Et des banquiers intéressés
Pour Vuillard, le troisième protagoniste est essentiel. Depuis 1875, la Banque de l’Indochine détient le monopole d’émission des billets libellés en piastres. Elle a placé ses administrateurs dans toutes les entreprises coloniales. « C’est extraordinaire, note Vuillard, ils savent tout, ils font tout, ils administrent tout ». Rêveraient-ils d’administrer la France, de vider le palais Bourbon des incapables qui l’occupent ? Ils ont senti le vent tourner : dès le début des hostilités, ils se sont débarrassés de leurs investissements indochinois. Mais ils ont su profiter de la guerre. En 1955, le président Michel-Côte annonce à ses administrateurs que le dividende versé par action est passé en un an de trois cent cinquante francs à mille francs…
Moralité
« Il faudrait pouvoir regarder tout ça au moins une fois, une seule fois, bien en face, écrit Vuillard, toute la masse d’intérêts, de fils les reliant les uns aux autres, froissés, formant une pelote énorme, une gigantesque gueule, un formidable amas de titres, de propriétés et de nombres, comme un formidable amas de morts… »

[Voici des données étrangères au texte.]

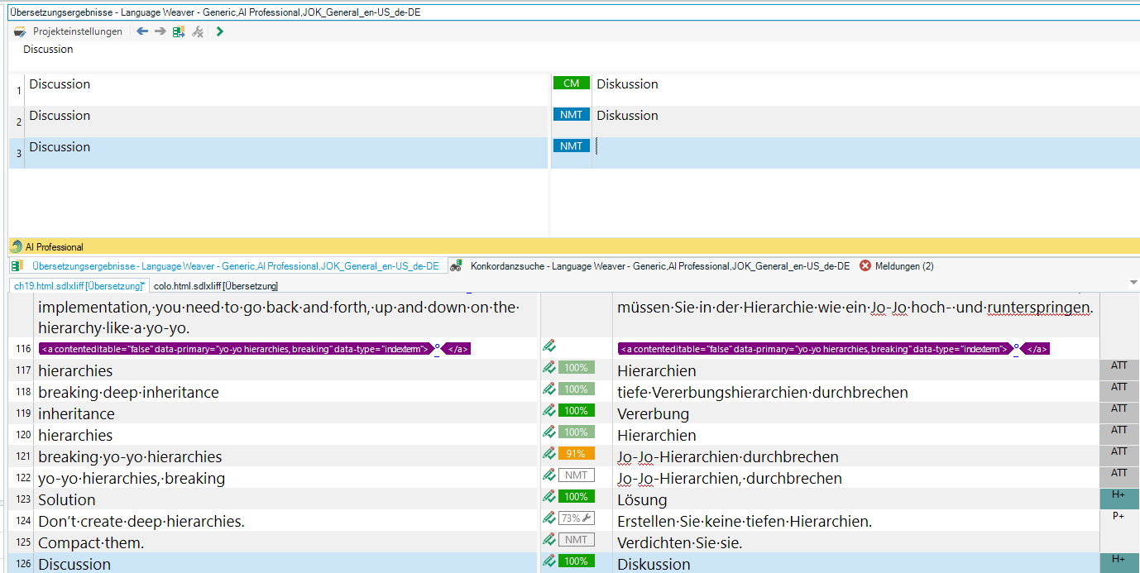Click the pencil status icon on segment 117

click(x=548, y=368)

La guerre a duré trente ans, le Viêt Nam a écopé de trente quatre millions de tonnes de bombes. Trois millions six cent mille Vietnamiens sont morts, contre quatre cent mille Français et États-uniens.
Éric Vuillard a encadré son livre de deux tableaux.
En ouverture, il nous décrit la condition des coolies qui travaillent dans les plantations dans les années 1930. Ce seul chiffre l’illustre : « la même année, trente pour cent des travailleurs périrent sur la plantation, plus de trois cents personnes », rapporta un inspecteur du travail – car il y en eut…
En fermeture, nous assistons à la panique des derniers occupants, en 1975, qui se battent pour embarquer sur le dernier hélicoptère qui les attend, posé sur la terrasse de l’ambassade des Etats-Unis, le rotor en marche….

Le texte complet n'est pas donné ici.